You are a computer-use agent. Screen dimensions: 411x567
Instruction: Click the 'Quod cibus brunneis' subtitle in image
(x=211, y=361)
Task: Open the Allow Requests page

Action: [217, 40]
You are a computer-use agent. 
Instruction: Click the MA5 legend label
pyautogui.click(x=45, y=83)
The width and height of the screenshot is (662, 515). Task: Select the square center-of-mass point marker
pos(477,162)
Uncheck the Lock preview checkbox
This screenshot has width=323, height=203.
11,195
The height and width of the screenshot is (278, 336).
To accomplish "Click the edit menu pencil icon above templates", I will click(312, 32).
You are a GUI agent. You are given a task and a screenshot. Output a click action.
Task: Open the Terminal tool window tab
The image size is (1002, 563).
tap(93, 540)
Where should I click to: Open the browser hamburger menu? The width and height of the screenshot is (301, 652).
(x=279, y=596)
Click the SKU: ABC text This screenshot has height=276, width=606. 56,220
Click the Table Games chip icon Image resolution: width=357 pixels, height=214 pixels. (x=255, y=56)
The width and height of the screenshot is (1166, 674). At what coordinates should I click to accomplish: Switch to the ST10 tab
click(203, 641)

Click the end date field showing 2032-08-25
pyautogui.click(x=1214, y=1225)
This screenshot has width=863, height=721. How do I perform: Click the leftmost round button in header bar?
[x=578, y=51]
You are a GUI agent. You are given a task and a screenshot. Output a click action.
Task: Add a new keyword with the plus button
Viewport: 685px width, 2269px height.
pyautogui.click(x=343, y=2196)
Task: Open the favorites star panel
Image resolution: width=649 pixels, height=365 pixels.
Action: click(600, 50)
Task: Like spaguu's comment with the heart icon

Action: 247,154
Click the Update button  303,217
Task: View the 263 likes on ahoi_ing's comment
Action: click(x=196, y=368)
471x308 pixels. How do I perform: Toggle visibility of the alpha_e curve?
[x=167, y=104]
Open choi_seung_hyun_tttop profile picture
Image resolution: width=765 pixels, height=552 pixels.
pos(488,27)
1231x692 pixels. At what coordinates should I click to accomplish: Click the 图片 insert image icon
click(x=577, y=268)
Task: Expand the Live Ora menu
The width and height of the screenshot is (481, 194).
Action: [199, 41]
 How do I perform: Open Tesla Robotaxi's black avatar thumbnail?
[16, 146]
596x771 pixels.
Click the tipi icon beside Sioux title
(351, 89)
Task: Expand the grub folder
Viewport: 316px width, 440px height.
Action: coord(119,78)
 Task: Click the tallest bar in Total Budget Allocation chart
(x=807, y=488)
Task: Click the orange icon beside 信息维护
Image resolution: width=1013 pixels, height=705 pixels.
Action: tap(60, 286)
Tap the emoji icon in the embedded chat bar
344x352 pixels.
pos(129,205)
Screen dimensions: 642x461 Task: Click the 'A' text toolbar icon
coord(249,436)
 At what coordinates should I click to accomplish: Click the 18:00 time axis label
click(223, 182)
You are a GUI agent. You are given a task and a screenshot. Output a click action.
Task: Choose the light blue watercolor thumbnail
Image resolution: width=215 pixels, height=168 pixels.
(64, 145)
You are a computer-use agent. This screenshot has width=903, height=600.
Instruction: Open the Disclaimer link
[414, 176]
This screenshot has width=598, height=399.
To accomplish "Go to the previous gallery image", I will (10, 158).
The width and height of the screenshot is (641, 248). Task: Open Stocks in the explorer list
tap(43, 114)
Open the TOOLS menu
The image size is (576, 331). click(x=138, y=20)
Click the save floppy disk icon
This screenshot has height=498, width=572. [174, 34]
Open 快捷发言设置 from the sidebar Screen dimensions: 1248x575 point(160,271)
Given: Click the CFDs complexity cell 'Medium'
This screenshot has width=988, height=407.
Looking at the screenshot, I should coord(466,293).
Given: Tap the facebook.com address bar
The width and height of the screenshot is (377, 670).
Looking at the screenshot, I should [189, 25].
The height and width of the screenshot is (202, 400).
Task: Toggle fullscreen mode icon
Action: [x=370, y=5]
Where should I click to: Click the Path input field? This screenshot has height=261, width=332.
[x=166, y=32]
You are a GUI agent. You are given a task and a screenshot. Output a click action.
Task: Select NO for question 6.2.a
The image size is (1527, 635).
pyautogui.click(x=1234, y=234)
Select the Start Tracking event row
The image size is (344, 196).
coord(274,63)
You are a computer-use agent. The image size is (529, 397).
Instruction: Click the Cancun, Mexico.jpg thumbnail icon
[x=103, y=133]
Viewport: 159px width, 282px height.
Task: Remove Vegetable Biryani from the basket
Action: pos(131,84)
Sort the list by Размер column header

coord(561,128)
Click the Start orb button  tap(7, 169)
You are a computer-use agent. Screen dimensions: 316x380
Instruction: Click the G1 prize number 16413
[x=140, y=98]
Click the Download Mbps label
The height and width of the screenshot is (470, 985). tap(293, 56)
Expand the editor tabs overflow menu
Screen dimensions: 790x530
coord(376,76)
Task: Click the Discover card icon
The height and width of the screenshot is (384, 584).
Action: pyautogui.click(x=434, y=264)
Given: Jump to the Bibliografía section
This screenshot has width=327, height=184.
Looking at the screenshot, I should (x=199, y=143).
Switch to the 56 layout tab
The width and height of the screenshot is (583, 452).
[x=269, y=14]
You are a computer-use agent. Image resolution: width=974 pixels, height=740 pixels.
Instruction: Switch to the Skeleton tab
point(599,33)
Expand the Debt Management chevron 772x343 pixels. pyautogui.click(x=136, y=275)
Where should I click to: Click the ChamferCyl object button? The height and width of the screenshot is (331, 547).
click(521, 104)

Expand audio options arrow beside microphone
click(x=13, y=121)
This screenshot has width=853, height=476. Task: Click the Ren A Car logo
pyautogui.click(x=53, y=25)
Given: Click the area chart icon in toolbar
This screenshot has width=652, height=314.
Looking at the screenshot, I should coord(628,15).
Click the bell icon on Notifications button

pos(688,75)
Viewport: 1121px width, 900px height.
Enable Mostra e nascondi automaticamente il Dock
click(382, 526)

Required work ▸
Working from the entries above, filter out every line that lacks "Start" and copy what remains.

Output ▸
Select the Start Tracking event row
Click the Start orb button  tap(7, 169)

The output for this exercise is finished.